Although the present invention has been described above with reference to preferred embodiments, the present invention is not limited to these embodiments, and the structure of the heater is not particularly limited. An electric heater was used for this purpose, but this electric heater is
In addition to resistance heating, dielectric heating or induction heating may be used, and not only electric heaters but also other heat sources, such as
Of course, many modifications can be made without departing from the spirit of the invention, such as using gas, kerosene, etc.

(Effects of the Invention) Thus, according to the present invention, even if the power is turned on when the outside temperature is low and the fluidity of the heat transfer medium is poor, the heat transfer liquid will be heated by the heater and will accumulate on the top of the heater. Since the circulation pump sequentially sucks out the heat medium liquid with improved fluidity from the outlet of the heater and pressure-feeds it into the circulation pipe, the circulation pump is not overloaded and there is no adverse effect. Also,
The fluidity of the heat transfer liquid can be ensured at the time of start-up, and it can be made to flow smoothly in the circulation pipe, so that the start-up is extremely quick and a predetermined amount of circulation can be ensured. Furthermore, since the heating medium liquid, which has reached a particularly high temperature, is circulated to a portion of the upper layer in the heater, the start-up becomes even faster.

Further, since fluidity of the heat transfer liquid can be ensured even at low temperatures, the circulation pump can be small-sized, and costs can be kept low.

Furthermore, the expansion chamber and heater can be formed integrally,
This has great effects such as making the entire device more compact.

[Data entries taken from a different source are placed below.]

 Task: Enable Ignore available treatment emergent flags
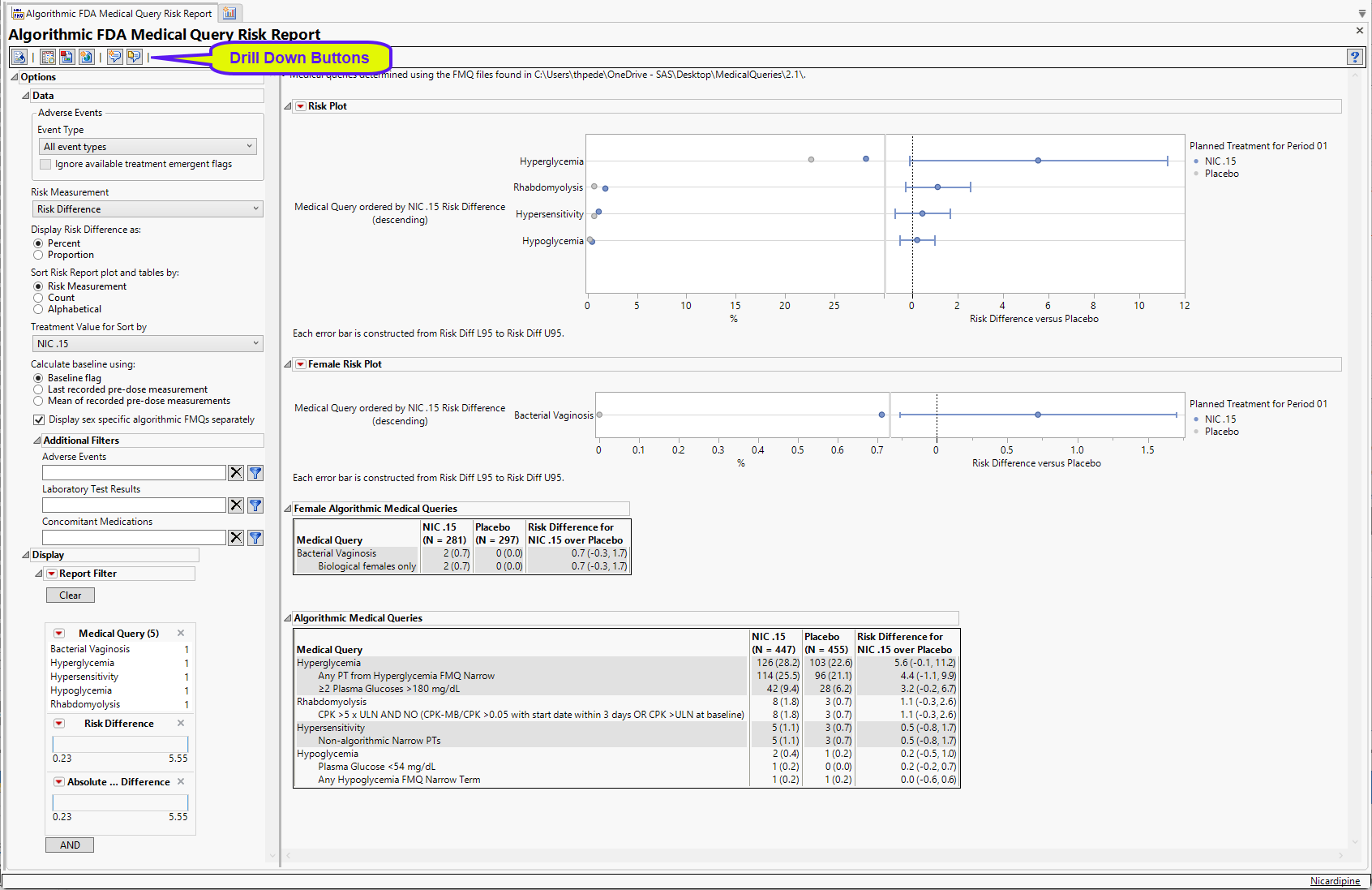[x=46, y=164]
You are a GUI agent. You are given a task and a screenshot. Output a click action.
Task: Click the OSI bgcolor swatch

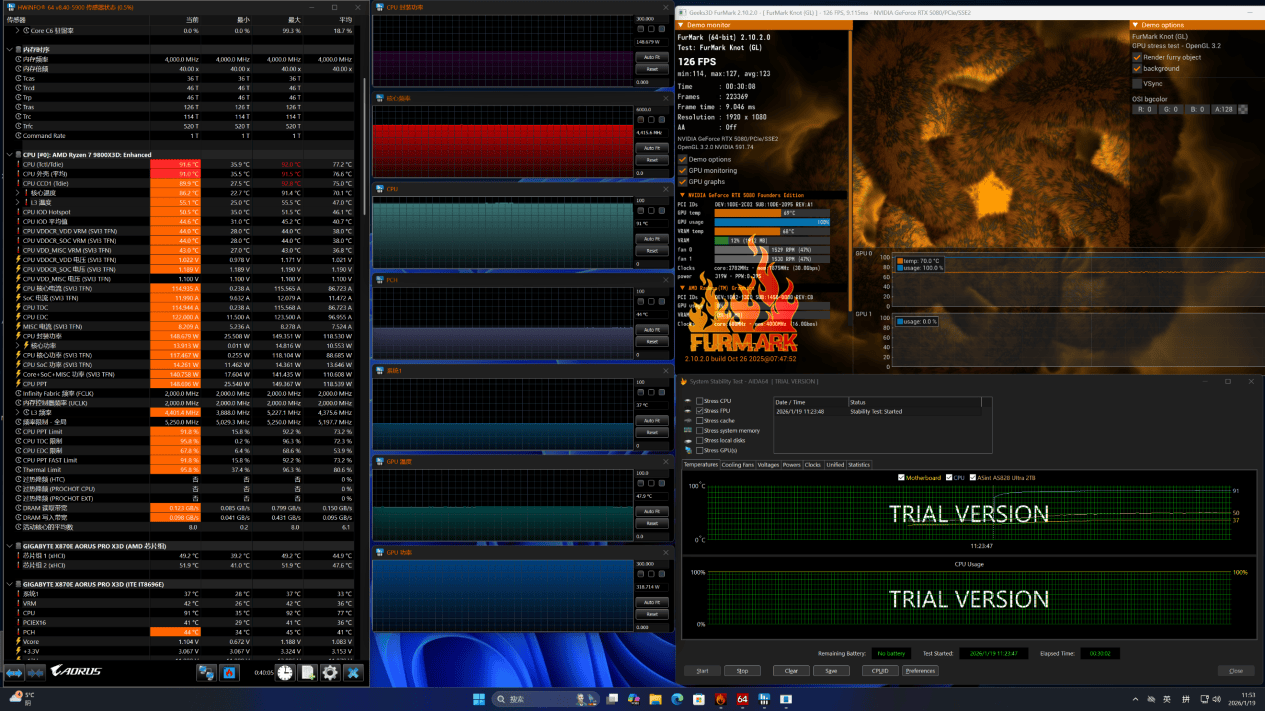(1243, 109)
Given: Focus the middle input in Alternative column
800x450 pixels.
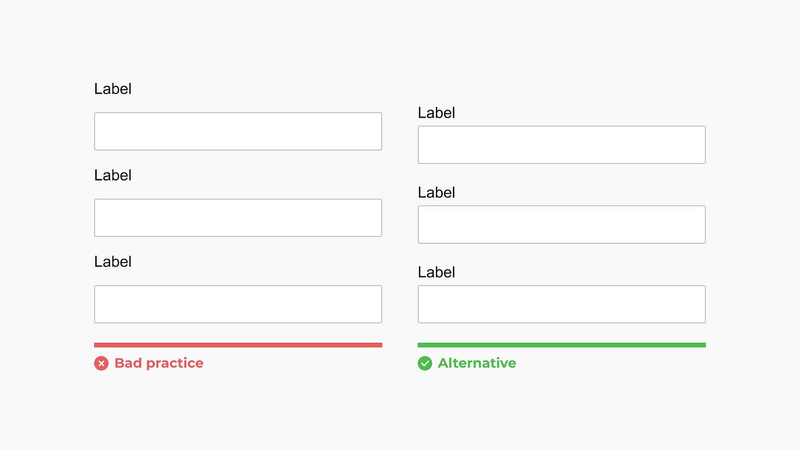Looking at the screenshot, I should pyautogui.click(x=562, y=224).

[Brief explanation of drawings]

FIG. 1 is an explanatory diagram of a circulation pipe of a heat exchanger showing a preferred embodiment of the present invention, FIGS. 2a and b are sectional views of each heater, and FIGS. A vertical cross-sectional view and a cross-sectional view of the vessel, and FIG. 4 are explanatory diagrams showing the circulation pipes of a conventional heat exchanger. DESCRIPTION OF SYMBOLS 10... Heater, 12... Heat radiation part, 14... Circulation pump, 14a... Suction port, 18.18a---Pipe,
20... Main body, 20a... Inlet, 20b... Outlet, 20c... Air hole, 22... Electric heater, 24... Space, 30... Main body, 30A... Upper chamber, 30B...lower chamber, 30a...inlet, 30b...
・Outlet port, 30c... Air hole, 30d, 30f,
,, Side, 30e...Bottom, 30g...Slope, 3
DESCRIPTION OF SYMBOLS 1... Partition wall, 31a... Communication hole, 32... Electric heater, 34... Space.

Claims (1)

[Claims] 1. In a heat exchanger that heats a low-temperature, highly viscous heat medium liquid with a heater, circulates it in a circulation pipe with a circulation pump, and radiates heat in a heat radiation section, the heater is placed on the suction port side of the circulation pump. A heat exchanger characterized in that the heat exchanger is provided with an outlet for taking out the heat medium liquid of the heater at the upper part of the heater.